[Stored data]
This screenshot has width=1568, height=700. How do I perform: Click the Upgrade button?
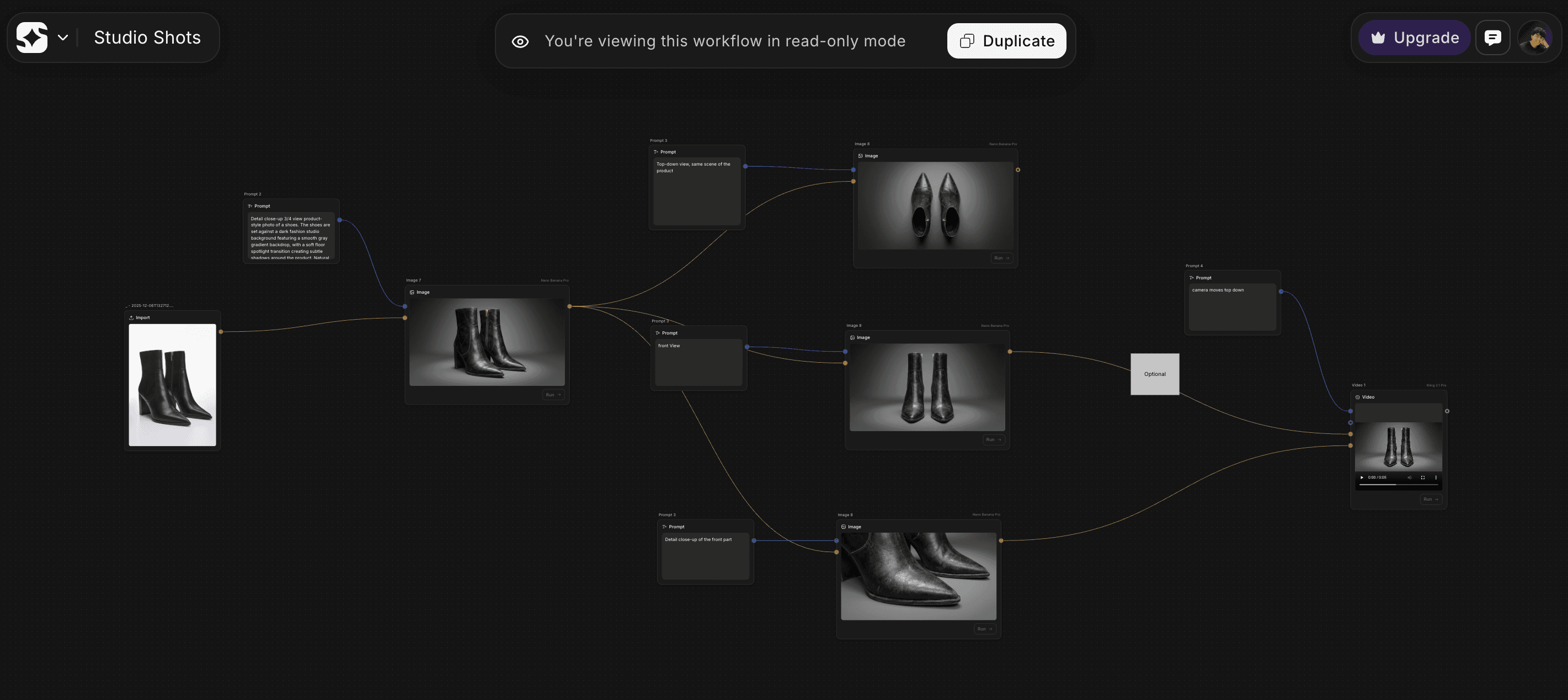click(x=1414, y=38)
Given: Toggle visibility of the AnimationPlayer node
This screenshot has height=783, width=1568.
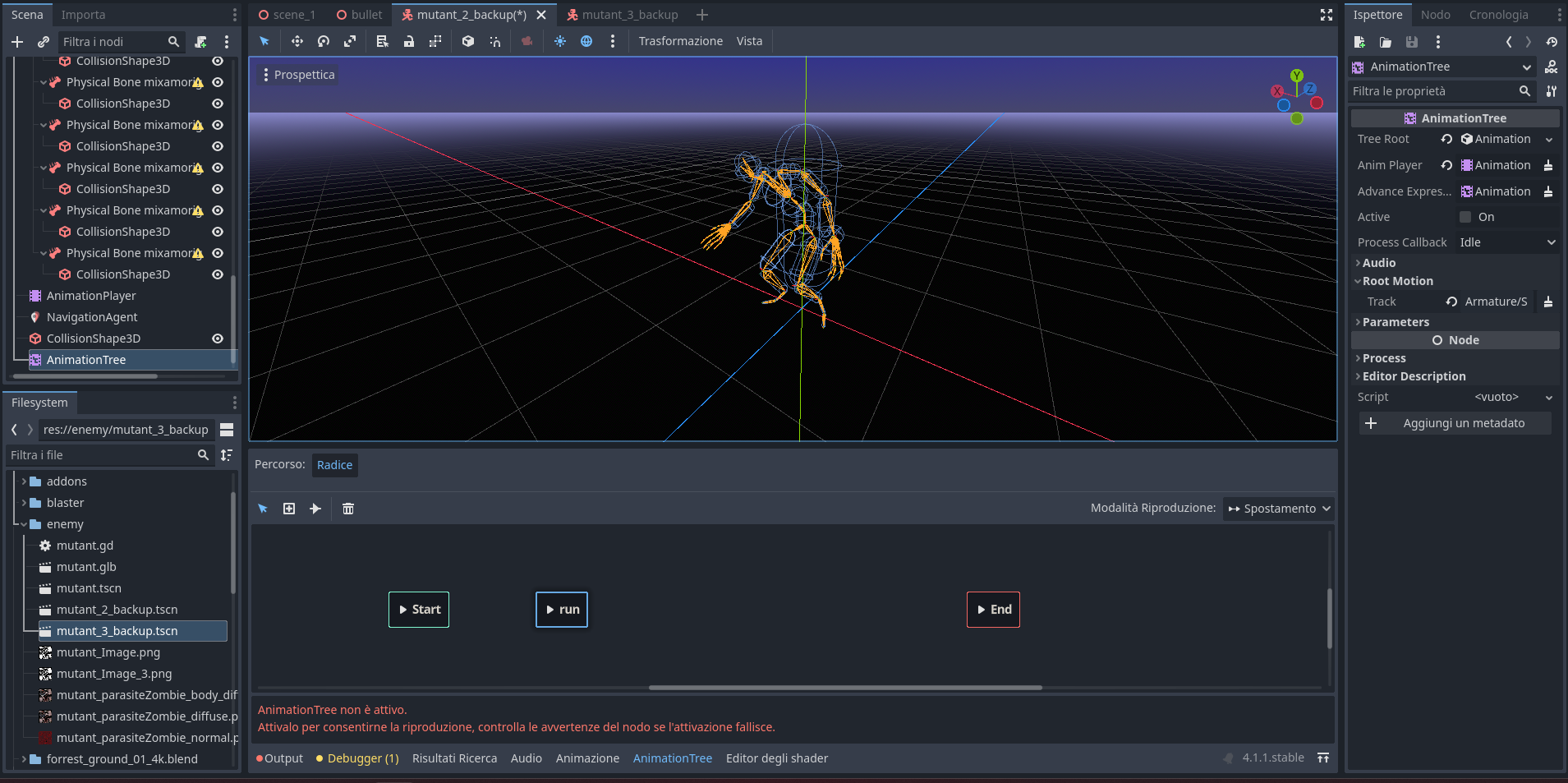Looking at the screenshot, I should (x=217, y=296).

## Exercise brief
Beginning with the line that contains "Given: Toggle visibility", write out every line through the last one in the records, exactly and without pictures.

## Output of the task
Given: Toggle visibility of the AnimationPlayer node
This screenshot has height=783, width=1568.
Looking at the screenshot, I should (x=217, y=296).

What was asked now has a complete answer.